No hablé. Tan sólo me tiré a un costado de ella, con la espalda sobre la yerba y el pene medio flácido. Después me puse las manos detrás de la nuca y respiré profundo, como buscando más aire, mirando al cielo casi sin estrellas. Contrariado.
– ¿Qué te pasa? –dijo inclinándose hacia mí–. Su voz sonó apagada. Tenía un codo apoyado en la tierra y la otra mano sobre mi pecho.
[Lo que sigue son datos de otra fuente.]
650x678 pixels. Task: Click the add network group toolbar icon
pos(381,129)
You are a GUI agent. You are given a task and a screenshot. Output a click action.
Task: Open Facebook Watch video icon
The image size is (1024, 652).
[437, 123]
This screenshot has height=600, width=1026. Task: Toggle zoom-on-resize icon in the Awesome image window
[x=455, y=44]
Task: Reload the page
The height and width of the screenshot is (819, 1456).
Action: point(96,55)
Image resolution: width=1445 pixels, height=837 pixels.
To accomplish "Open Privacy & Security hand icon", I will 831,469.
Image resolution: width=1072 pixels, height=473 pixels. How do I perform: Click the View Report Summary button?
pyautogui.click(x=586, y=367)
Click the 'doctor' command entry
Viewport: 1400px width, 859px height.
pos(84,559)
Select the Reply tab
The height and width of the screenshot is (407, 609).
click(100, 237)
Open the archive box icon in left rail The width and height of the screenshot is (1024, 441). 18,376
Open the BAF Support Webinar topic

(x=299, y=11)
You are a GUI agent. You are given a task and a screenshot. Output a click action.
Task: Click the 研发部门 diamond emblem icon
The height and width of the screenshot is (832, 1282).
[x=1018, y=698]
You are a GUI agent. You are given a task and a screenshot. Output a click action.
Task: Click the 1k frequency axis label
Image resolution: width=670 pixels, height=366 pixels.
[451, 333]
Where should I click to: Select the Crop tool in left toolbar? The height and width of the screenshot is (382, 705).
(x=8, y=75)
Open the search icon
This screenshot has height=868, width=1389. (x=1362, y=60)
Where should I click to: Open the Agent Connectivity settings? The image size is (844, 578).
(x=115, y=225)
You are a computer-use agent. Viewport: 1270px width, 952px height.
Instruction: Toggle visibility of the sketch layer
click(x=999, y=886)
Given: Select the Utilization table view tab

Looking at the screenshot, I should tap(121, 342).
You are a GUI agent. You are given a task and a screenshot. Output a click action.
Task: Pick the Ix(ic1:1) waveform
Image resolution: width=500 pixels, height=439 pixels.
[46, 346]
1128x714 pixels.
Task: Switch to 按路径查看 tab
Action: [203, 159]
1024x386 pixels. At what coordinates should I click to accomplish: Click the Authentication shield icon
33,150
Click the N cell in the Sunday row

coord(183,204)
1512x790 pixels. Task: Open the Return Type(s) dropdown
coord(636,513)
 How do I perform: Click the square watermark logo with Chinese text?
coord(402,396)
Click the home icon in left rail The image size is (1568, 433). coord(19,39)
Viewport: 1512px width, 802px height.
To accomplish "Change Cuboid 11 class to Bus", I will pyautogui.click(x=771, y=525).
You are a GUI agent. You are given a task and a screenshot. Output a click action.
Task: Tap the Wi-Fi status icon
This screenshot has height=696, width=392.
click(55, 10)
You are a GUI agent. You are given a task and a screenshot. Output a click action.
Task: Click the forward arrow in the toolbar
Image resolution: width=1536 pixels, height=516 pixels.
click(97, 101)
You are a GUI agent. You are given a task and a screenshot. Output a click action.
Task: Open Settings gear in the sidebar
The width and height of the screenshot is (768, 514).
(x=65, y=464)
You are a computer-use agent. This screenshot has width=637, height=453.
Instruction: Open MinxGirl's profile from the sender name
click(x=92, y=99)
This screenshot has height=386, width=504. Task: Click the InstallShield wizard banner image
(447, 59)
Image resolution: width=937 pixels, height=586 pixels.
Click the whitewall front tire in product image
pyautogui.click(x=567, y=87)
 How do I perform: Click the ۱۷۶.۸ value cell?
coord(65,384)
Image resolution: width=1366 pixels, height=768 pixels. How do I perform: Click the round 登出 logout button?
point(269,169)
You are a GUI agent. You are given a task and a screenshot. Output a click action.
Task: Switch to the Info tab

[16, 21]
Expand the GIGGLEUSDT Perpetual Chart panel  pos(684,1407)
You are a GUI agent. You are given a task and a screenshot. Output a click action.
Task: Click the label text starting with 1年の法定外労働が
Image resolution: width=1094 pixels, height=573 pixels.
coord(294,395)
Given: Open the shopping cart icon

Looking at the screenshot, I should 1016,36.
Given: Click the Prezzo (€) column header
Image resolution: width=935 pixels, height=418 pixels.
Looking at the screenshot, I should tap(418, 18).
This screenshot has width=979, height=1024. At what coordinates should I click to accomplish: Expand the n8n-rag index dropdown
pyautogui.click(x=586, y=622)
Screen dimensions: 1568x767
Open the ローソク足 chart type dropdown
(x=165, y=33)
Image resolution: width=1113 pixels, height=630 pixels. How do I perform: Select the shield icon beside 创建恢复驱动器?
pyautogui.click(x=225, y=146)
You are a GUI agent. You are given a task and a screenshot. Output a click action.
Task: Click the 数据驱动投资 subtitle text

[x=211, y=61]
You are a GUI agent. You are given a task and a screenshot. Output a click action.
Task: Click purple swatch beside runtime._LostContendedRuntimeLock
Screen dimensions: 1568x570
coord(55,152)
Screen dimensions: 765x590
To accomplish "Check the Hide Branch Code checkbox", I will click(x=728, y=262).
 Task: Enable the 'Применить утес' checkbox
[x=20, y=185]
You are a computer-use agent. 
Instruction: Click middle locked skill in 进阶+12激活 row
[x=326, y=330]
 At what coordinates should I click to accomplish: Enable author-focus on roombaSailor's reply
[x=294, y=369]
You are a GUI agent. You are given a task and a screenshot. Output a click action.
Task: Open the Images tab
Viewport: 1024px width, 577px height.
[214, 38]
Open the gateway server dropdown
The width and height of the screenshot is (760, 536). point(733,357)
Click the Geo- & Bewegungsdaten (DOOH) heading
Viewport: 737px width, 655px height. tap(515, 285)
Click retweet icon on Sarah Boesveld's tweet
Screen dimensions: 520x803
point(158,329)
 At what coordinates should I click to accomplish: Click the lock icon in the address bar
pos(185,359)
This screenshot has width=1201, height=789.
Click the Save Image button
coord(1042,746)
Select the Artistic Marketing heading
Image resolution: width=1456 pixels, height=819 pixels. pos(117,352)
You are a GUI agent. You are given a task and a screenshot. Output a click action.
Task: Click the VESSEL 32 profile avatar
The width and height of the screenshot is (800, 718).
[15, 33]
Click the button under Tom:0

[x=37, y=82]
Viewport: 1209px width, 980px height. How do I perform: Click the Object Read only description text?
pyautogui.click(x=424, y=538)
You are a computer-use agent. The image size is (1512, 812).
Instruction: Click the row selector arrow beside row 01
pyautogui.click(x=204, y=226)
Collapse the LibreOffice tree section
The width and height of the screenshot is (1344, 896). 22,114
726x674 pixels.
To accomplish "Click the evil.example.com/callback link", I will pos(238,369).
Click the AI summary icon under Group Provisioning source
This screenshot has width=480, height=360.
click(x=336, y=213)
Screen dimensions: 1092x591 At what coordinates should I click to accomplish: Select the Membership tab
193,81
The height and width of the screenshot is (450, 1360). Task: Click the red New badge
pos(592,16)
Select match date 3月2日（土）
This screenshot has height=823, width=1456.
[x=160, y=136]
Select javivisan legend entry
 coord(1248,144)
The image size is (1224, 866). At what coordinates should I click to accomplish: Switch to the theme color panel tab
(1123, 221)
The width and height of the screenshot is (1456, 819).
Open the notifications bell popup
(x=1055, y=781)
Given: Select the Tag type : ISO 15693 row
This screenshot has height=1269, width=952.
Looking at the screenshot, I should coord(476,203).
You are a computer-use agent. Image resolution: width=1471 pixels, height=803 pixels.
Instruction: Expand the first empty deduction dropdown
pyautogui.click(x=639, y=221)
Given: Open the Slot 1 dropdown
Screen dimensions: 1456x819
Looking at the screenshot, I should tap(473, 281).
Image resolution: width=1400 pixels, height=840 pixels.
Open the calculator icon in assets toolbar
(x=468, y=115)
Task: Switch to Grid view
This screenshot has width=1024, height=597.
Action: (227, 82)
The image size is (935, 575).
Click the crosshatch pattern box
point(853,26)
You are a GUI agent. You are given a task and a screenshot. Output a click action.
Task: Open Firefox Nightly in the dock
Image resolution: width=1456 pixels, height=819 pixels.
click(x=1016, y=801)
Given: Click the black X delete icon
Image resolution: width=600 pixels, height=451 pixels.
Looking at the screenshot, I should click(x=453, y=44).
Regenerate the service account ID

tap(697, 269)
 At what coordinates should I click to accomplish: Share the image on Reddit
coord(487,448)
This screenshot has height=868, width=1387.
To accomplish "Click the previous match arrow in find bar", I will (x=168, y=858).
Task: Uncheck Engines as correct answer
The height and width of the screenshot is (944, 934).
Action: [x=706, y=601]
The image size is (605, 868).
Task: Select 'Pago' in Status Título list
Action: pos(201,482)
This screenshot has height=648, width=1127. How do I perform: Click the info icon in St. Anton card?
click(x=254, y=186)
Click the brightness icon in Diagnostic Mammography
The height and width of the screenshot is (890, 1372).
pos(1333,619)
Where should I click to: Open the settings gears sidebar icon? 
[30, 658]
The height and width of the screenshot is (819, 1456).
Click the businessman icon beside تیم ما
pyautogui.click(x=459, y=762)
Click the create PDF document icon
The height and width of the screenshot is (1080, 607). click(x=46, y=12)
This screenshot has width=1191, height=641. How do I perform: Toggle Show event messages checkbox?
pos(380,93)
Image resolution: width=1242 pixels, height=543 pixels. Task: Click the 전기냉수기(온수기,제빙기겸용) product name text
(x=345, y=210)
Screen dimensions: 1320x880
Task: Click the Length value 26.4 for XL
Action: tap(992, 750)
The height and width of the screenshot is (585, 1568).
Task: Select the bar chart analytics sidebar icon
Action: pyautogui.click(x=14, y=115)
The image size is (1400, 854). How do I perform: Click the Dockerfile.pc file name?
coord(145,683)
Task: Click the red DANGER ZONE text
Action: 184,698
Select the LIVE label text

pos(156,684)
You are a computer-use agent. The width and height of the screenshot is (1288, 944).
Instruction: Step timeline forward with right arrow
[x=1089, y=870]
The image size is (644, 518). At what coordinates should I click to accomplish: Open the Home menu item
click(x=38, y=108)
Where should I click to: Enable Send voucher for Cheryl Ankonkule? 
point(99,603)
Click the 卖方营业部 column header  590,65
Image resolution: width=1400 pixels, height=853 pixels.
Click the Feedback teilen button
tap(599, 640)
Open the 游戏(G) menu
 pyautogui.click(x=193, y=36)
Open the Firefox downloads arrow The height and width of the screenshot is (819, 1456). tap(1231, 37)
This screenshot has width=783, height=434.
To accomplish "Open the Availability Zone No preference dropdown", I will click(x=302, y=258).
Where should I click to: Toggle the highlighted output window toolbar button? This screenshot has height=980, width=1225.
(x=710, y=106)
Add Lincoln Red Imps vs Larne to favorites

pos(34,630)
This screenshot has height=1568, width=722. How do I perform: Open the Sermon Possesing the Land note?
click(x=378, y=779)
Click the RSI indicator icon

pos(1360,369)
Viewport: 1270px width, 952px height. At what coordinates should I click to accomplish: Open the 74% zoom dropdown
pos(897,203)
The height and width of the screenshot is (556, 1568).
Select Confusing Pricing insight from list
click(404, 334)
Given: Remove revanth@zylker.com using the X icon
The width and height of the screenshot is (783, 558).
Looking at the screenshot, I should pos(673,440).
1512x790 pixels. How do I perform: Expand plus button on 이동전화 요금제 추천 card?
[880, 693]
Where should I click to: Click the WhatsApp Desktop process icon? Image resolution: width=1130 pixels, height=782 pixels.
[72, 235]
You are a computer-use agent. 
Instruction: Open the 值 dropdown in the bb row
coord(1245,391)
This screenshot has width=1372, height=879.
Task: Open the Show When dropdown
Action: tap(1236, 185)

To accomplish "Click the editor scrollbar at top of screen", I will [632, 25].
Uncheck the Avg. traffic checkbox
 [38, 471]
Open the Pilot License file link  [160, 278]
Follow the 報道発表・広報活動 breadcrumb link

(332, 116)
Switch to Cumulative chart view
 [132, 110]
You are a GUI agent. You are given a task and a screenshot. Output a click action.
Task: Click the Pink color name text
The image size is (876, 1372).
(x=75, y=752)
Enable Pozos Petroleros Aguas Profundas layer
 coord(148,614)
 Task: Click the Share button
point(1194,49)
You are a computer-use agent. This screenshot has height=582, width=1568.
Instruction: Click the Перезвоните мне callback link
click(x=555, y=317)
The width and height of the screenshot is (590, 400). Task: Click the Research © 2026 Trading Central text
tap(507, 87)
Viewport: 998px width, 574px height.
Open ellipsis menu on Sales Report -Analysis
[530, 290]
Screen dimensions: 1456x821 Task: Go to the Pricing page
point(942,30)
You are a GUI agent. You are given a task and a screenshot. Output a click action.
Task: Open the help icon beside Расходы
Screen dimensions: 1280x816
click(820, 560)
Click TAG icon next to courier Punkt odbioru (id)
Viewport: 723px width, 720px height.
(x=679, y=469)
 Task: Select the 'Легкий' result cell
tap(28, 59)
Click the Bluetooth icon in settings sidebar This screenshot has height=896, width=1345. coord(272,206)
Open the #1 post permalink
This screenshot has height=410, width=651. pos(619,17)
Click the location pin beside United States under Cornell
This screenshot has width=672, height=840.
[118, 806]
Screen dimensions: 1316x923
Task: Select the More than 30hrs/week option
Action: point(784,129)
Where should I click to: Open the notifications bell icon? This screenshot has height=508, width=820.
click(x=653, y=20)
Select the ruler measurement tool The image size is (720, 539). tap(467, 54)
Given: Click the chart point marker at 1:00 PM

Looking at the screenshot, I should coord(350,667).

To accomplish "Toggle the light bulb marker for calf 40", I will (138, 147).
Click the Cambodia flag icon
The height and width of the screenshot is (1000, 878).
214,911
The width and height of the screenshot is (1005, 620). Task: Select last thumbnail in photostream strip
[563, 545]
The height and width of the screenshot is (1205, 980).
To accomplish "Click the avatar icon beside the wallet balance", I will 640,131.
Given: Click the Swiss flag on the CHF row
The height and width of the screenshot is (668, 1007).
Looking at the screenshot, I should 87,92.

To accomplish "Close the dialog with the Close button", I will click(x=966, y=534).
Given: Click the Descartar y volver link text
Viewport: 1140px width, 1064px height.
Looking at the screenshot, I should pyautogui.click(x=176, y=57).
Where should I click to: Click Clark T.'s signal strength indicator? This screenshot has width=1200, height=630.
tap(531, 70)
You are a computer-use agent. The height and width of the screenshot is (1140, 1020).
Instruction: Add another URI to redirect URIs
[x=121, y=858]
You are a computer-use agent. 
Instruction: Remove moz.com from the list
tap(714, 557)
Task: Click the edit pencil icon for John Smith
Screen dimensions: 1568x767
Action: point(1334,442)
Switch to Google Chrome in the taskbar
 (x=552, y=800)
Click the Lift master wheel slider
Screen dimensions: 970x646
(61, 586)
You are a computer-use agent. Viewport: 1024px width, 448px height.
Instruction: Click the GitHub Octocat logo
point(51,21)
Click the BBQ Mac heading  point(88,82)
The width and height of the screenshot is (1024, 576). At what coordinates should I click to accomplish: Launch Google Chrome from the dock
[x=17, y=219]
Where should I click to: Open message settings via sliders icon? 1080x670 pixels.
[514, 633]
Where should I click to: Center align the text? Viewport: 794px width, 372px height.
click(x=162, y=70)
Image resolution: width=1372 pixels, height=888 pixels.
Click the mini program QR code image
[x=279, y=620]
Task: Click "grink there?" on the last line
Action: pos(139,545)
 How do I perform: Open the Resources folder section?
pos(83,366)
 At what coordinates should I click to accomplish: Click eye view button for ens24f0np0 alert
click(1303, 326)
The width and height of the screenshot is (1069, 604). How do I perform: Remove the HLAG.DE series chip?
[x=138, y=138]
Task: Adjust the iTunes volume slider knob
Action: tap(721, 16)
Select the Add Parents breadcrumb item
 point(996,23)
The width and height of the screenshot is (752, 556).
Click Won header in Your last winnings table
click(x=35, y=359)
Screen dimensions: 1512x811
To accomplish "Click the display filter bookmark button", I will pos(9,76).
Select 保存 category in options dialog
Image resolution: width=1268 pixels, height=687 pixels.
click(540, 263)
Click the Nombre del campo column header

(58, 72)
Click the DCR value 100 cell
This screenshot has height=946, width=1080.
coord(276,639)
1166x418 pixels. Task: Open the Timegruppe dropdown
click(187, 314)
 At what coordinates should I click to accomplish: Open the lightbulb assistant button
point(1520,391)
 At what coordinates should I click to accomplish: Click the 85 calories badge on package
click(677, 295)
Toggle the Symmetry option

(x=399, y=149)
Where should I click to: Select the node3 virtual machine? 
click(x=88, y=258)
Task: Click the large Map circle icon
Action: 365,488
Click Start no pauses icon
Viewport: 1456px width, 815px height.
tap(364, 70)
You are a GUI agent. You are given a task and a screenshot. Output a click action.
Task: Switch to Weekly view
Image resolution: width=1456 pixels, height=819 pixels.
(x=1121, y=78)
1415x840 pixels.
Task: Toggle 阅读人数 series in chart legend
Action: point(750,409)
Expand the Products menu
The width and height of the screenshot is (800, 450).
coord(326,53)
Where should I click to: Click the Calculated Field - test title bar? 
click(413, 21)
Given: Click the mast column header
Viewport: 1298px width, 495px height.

– ¿Por qué te fuiste? –Insistió Nané con menos brillo en los ojos–. ¿Dije algo que no te gustó?
–No. No eres tú –alcancé a responderle volteando la cabeza hacia el otro lado.
–Entonces… –susurró ella antes de hacer una pausa–. ¿Ya no te gusto?

No le contesté, sino que volví a mirarla, le acaricié el pelo y la besé. Luego acomodé el pene dentro del calzoncillo y me cerré la portañuela: – No eres tú –repetí disgustado, sentándome. Nané me abrazó por la espalda. Estuvimos unos segundos así, ambos en silencio, viendo a Piti dormir. Luego dijo: –No me quieres –en tanto se ponía frente a mí–. ¡Es eso, verdad! –Exclamó con las cejas levantadas y el rostro aturdido.
– ¡No Nané! ¡Te dije que no eres tú! –Le respondí mientras me paraba con la camisa en un hombro–. Soy yo –murmuré con la vista en el infinito–. Soy yo.
Nané se paró de un tirón, se puso los espejuelos, y cuando se abotonaba la blusa dijo: ¿Qué carajo te pasa? –me miró fijo. Una pata de las gafas estaba visiblemente torcida. Me habló sin pelos en la lengua, directa, como era ella.
Yo no podía aguantar la dureza en su expresión. Por eso, y por otras cosas, le respondí mirando hacia donde estaba José Enrique: –Es por mi papá. Brenda cambió el semblante en un instante.
– ¿Tu papá? –Dijo con cara de asombro–. ¿Qué tiene él que ver con lo nuestro? Preguntó parándose de nuevo frente a mí. Tenía una cara de espanto, como si temiera escuchar algo que la decepcionara.
–Eso era lo que él le decía a mi mamá: te quiero. –dije incómodo antes de continuar–. Se lo repetía constantemente, y ella se lo creyó. Empecé a ponerme la camisa y Brenda sentenció: –y luego desapareció. Yo fruncí el ceño y asentí con la cabeza.
–Se fue y la dejó embarazada de mí, el muy cabrón –dije con una voz de rencor. Rencor y añoranzas. En eso terminé de abrocharme la camisa y ella se abalanzó sobre mí: –eso no pasará con nosotros. –Fueron sus palabras, como para animarme… Después, me dio un beso y me abrazó. Fue ahí que sentimos un carraspeo de garganta y seguidamente una tos. Cuando nos volteamos, Piti tenía la cara soñolienta, marcada, y una sonrisa cómplice en la comisura de sus labios.
– ¿Descansaron? –Fue lo único que dijo. Habló como si nos hubiese estado vigilando desde el principio. Nané optó por mirarme. Después le respondió:  – Sí, más o menos.